ER-low and ER-negative tumors exhibited similar median TILs, statistically significantly higher than ER-intermediate tumors. CD8/FOXP3 ratio and PD-L1 positivity rates were comparable between ER-low and ER-negative groups. These groups showed similar enrichment in basal-like intrinsic subtypes and comparable expression of immune-related genes. ER-low and ER-intermediate tumors showed significant transcriptomic differences. High TILs (≥30%) were associated with improved relapse-free survival (RFS) in ER-low (5-year RFS 78.6% vs 66.2%, log-rank P = .033, hazard ratio [HR] 0.37 [95% CI = 0.15 to 0.96]) and ER-negative patients (5-year RFS 85.2% vs 69.8%, log-rank P < .001, HR 0.41 [95% CI = 0.27 to 0.60]).
ER-low and ER-negative tumors are similar biological and molecular entities, supporting their comparable clinical outcomes and treatment responses, including to immunotherapy. Our findings contribute to the growing evidence calling for a reevaluation of ER-positive BC classification and management, aligning ER-low and ER-negative tumors more closely.
通过免疫组织化学(IHC)将乳腺癌(BC)中雌激素受体(ER)阴性定义为阳性细胞<1%的临界值存在争议。我们探讨了早期HER2阴性ER低表达(ER 1%-9%)BC患者的肿瘤免疫微环境和基因表达谱,并将其与ER阴性(ER<1%)和ER中等表达(ER 10%-50%)的肿瘤进行比较。
在921例I-III期、ER≤50%、HER2阴性的早期BC患者中,肿瘤被分为ER阴性(n = 712)、ER低表达(n = 128)或ER中等表达(n = 81)。评估肿瘤浸润淋巴细胞(TILs)。通过IHC评估CD8+、FOXP3+细胞和PD-L1状态,并通过数字病理学进行定量。我们在116个样本中分析了776个BC相关基因。所有检验均为双侧检验,显著性水平<0.05。
ER低表达和ER阴性肿瘤的TILs中位数相似,在统计学上显著高于ER中等表达肿瘤。ER低表达组和ER阴性组的CD8/FOXP3比值和PD-L1阳性率相当。这些组在基底样固有亚型中显示出相似的富集情况,并且免疫相关基因的表达相当。ER低表达和ER中等表达肿瘤表现出显著的转录组差异。
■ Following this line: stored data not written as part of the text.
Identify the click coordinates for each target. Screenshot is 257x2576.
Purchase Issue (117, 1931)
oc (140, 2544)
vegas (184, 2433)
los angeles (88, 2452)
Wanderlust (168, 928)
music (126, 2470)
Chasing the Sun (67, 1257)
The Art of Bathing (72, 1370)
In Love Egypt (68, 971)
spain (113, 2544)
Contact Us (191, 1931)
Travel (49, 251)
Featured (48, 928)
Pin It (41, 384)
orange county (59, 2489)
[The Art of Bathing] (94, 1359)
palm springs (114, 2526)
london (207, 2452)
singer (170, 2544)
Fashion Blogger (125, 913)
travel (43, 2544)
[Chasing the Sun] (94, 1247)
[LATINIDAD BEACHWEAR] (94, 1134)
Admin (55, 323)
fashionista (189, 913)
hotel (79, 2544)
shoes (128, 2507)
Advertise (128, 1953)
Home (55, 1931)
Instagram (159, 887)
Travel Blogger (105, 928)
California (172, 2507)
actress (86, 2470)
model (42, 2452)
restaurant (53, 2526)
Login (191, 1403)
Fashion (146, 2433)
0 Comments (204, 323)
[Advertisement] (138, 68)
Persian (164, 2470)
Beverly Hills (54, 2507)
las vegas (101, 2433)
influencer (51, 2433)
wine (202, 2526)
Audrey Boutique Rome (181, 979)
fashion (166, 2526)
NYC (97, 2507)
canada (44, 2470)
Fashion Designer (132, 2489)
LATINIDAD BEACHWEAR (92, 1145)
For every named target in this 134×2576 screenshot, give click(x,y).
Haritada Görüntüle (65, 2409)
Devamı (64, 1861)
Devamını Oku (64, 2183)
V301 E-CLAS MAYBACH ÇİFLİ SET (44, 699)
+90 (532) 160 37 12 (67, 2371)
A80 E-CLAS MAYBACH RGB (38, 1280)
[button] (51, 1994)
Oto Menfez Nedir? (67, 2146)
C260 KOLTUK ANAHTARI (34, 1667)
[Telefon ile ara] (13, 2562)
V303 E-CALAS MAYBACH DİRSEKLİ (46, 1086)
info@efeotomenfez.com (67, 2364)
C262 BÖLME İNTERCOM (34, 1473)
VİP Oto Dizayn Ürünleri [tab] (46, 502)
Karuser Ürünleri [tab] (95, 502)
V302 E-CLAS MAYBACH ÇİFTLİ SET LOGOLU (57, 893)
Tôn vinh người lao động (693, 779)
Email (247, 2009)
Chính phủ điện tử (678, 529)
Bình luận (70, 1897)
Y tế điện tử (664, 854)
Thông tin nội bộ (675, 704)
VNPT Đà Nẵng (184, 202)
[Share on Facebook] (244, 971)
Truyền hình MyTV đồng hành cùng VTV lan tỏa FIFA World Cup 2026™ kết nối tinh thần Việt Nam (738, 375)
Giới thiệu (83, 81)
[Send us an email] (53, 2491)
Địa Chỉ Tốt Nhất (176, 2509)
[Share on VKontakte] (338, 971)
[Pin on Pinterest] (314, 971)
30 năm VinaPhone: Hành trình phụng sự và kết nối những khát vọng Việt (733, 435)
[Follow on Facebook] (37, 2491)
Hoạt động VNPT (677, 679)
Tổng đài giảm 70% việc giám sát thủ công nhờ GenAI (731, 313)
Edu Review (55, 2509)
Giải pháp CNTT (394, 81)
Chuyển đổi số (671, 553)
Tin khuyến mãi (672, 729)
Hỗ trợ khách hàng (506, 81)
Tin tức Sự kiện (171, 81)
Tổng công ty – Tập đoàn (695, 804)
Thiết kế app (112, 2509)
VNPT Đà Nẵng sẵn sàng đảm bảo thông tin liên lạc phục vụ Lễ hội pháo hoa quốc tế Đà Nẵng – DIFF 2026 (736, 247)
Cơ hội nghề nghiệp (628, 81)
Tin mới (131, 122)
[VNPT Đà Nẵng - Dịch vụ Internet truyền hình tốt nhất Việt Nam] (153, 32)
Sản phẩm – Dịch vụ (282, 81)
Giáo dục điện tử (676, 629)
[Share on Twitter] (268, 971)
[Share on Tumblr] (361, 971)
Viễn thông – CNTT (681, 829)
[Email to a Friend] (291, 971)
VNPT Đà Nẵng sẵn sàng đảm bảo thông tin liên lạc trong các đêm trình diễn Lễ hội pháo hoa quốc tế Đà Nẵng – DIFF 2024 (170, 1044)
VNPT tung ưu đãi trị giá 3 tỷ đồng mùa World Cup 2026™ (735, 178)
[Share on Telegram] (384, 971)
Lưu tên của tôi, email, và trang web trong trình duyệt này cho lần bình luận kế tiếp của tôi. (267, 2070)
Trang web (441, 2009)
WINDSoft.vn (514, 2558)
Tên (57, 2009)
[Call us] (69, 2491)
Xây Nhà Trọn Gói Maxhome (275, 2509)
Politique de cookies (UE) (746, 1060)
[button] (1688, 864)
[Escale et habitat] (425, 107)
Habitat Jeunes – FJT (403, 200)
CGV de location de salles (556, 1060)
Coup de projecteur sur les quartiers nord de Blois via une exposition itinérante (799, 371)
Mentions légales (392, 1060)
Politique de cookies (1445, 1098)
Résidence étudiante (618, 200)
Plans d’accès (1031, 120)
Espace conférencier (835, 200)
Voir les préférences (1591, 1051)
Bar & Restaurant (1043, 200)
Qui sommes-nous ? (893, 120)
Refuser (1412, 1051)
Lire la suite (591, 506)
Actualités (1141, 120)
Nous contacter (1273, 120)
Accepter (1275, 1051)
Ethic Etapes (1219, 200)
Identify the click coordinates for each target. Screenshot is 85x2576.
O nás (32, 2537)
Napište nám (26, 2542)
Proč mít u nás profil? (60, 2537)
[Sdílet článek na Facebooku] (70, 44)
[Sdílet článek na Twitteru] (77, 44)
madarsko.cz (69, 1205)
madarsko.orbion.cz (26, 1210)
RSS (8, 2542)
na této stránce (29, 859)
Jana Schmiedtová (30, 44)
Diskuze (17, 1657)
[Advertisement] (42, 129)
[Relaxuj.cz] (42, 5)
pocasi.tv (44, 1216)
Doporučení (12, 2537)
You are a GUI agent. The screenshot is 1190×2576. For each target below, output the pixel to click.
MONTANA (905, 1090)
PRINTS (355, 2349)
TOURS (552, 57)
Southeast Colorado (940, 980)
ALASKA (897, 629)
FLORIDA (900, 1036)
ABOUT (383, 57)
高TILs(≥30%)与ER低表达(5年无复发生存率[RFS] 78.6%对66.2%,对数秩P = 0.033,风险比[HR] 0.37 [95%置信区间 = 0.15至0.96])和ER阴性患者(5年RFS 85.2%对69.8%,对数秩P<0.001,HR 0.41 [95%置信区间 = 0.27至0.60])的无复发生存改善相关。
ER低表达和ER阴性肿瘤是相似的生物学和分子实体,支持它们具有可比的临床结局和治疗反应,包括对免疫治疗的反应。我们的研究结果为越来越多呼吁重新评估ER阳性BC分类和管理的证据做出了贡献,使ER低表达和ER阴性肿瘤的分类更加紧密。